=== EXERCISE MATERIALS ===
◆ ◆ ◆ ◆
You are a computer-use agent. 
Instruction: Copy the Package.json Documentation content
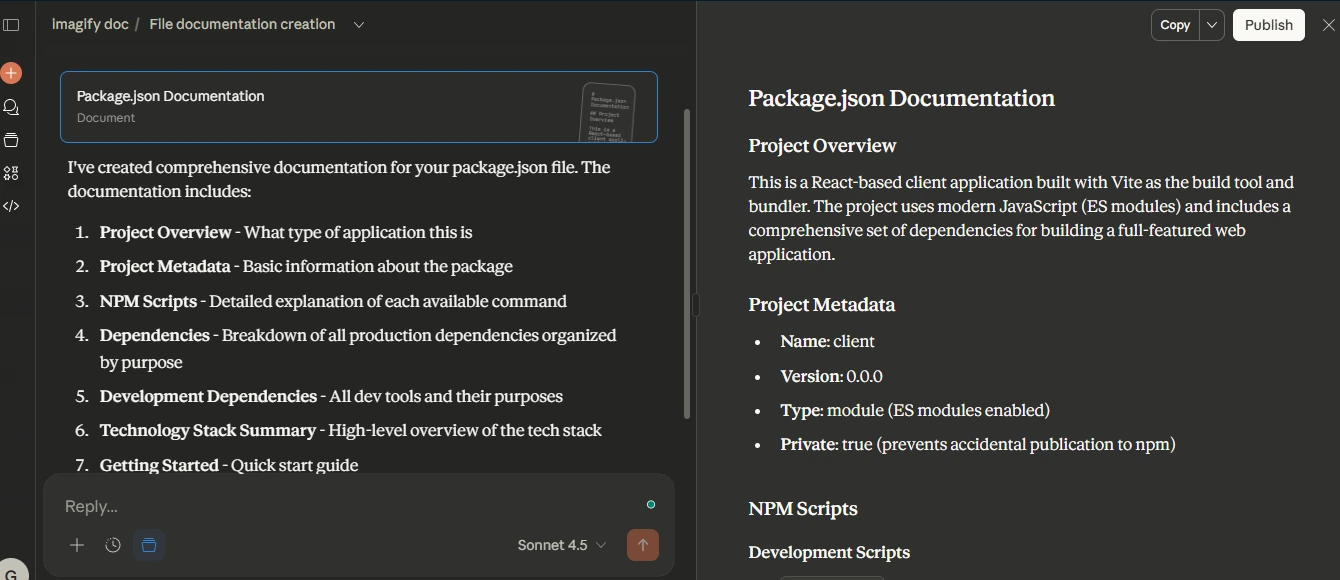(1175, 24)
◆ ◆ ◆ ◆
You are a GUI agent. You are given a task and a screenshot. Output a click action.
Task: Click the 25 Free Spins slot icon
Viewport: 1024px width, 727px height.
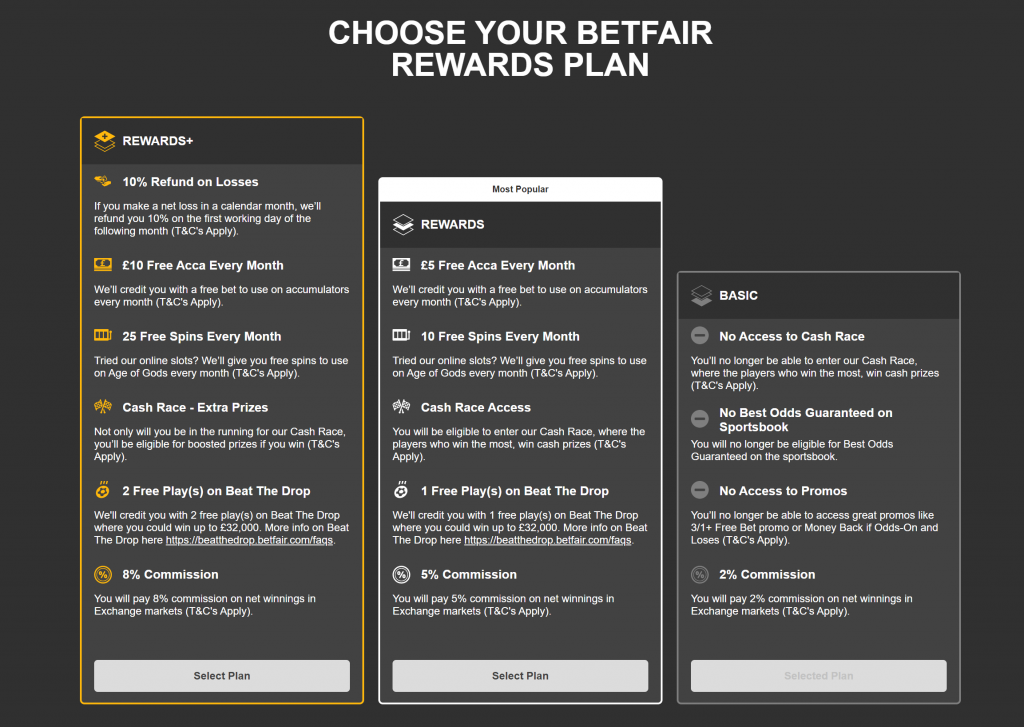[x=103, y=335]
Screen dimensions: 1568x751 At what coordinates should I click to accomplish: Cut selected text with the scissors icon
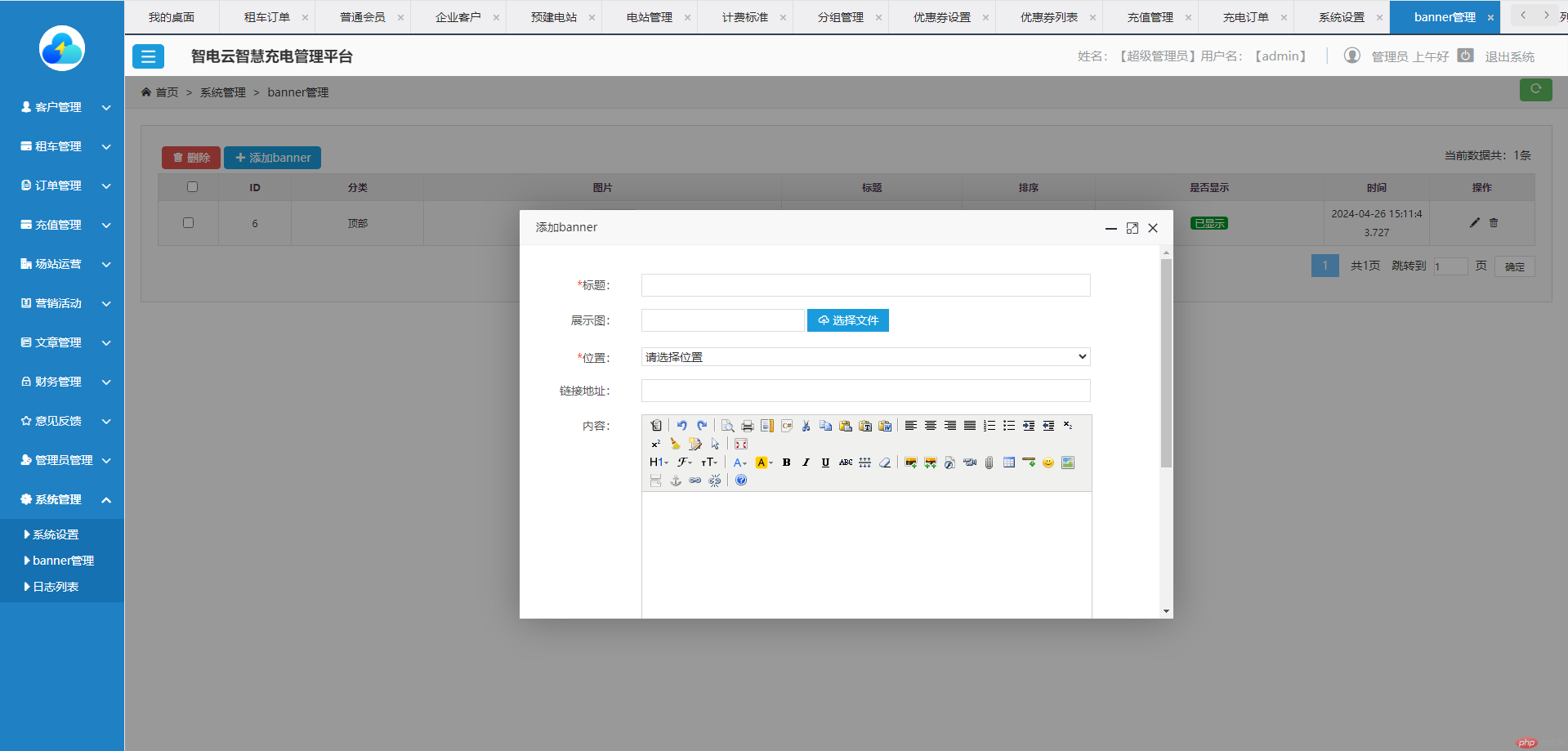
◆ ◆ ◆ ◆
=== ASSIGNMENT ===
Among the entries above, how many lines hold the word "agent"? Reply with only that number.

=== WRITTEN RESPONSE ===
2